Market participants might be wary of opinions that begin with a recitation of academic literature and then turn to dictionaries. The former tend to be authored with an eye toward systemic change rather than direct experience with current practice. The latter are, well, dictionaries.
And so, readers may have been similarly wary when the Fifth Circuit Court of Appeals introduced its long-awaited decision in In re Serta Simmons Bedding, L.L.C., Nos. 23‑20181 et seq., 2024 WL 5250365 (5th Cir. Dec. 31, 2024) (“Serta”), by recourse to the academy. To wit, Serta ruled that:
- an “open market purchase,” as that term is used in a New York law-governed credit agreement, occurs only where debt is acquired “on the secondary market for syndicated loans”;1 and
- a “settlement indemnity” benefitting uptiered lenders would be stricken from a substantially consummated chapter 11 plan.2
This opinion, in substance, overrules the lower court’s opinion that had endorsed the “open market purchase” used to effectuate the Serta uptier.3
On the surface, it may be thought Serta will have significant repercussions on the leveraged loan market. By equating “open market” with “secondary market,” issuers may have lost a valuable and important tool to raise liquidity and address balance sheet challenges, while non-participating lenders may think themselves disproportionately empowered by recourse to that “open market.”
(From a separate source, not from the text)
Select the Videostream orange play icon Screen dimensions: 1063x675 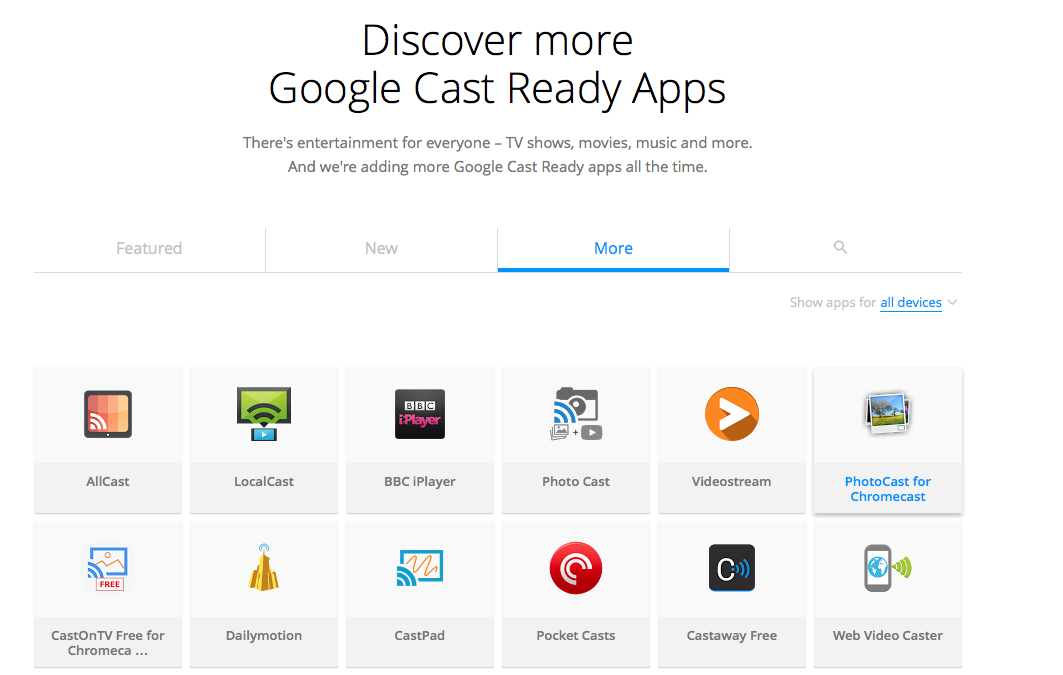point(731,413)

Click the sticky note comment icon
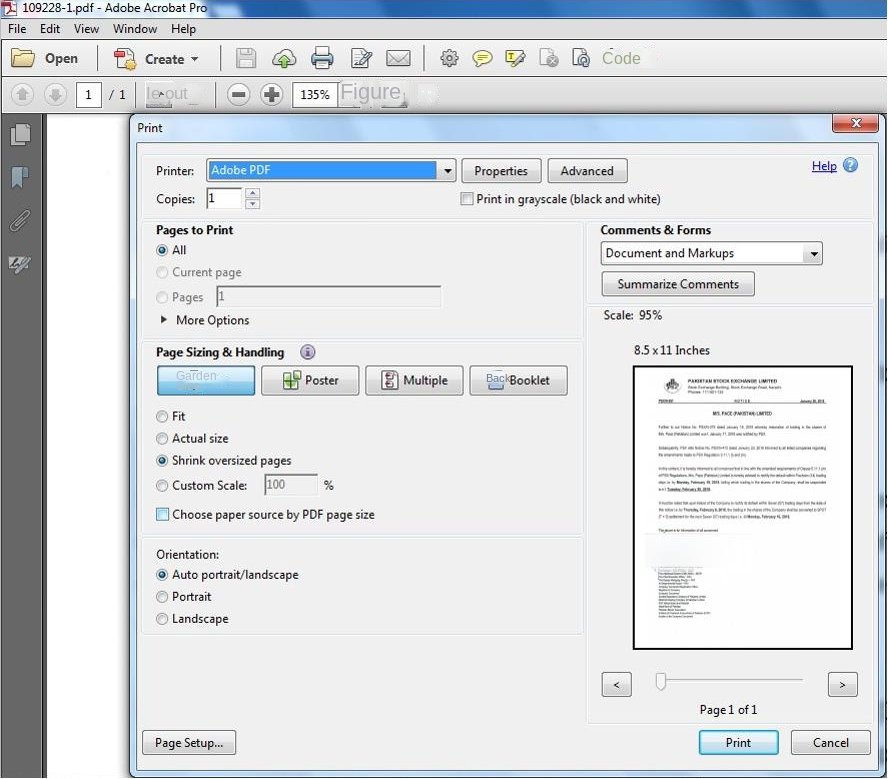[482, 58]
That being said, Serta is far from the end of uptier transactions in general, or non-pro rata transactions, in particular. Mechanisms such as Dutch auctions and the like will no doubt take on increased importance in transactions to come. Additional caselaw provides further guidance as to how credit agreements can be utilized, or perhaps amended, to achieve similar results.4
Anticipating Serta’s ultimate ruling, the liability management team at Ropes & Gray has already identified, developed, and executed on a number of alternative mechanisms in recent transactions that do not rely on the “open market purchase” mechanism rejected by the Serta court. We encourage you to contact your Ropes & Gray team for a better understanding of these approaches.
Background
Serta’s facts are relatively simple, although its procedural history is unduly complex. We assume baseline familiarity and otherwise simplify. In 2020, Serta Simmons, the bedding company, undertook a non-pro rata uptier transaction. Serta Simmons effectuated the underlying exchanges by, among other things, utilizing a fairly typical “open market purchase” provision in its New York law-governed credit agreements. This transaction led to subsequent litigation initiated by the non-participating lenders that continued into Serta Simmons’s 2023 bankruptcy filing.5 The bankruptcy court in the Serta Simmons proceeding affirmed the use of “open market purchase” as utilized in the 2020 transaction; the excluded lenders appealed and pursued related objections in connection with Serta Simmons’s chapter 11 plan.
Open Market Purchase
At core, Serta concluded that an “open market purchase” under a New York law‑governed credit agreement means the acquisition of debt in “the secondary market for syndicated loans.”6 While Serta does not precisely define the “secondary market,” the opinion suggests that the court had in mind a centralized marketplace like the New York Stock Exchange or the Chicago Board of Trade as being such a “secondary market.”7 Thus, a “secondary market” does not occur where a buyer transacts directly with a particular seller.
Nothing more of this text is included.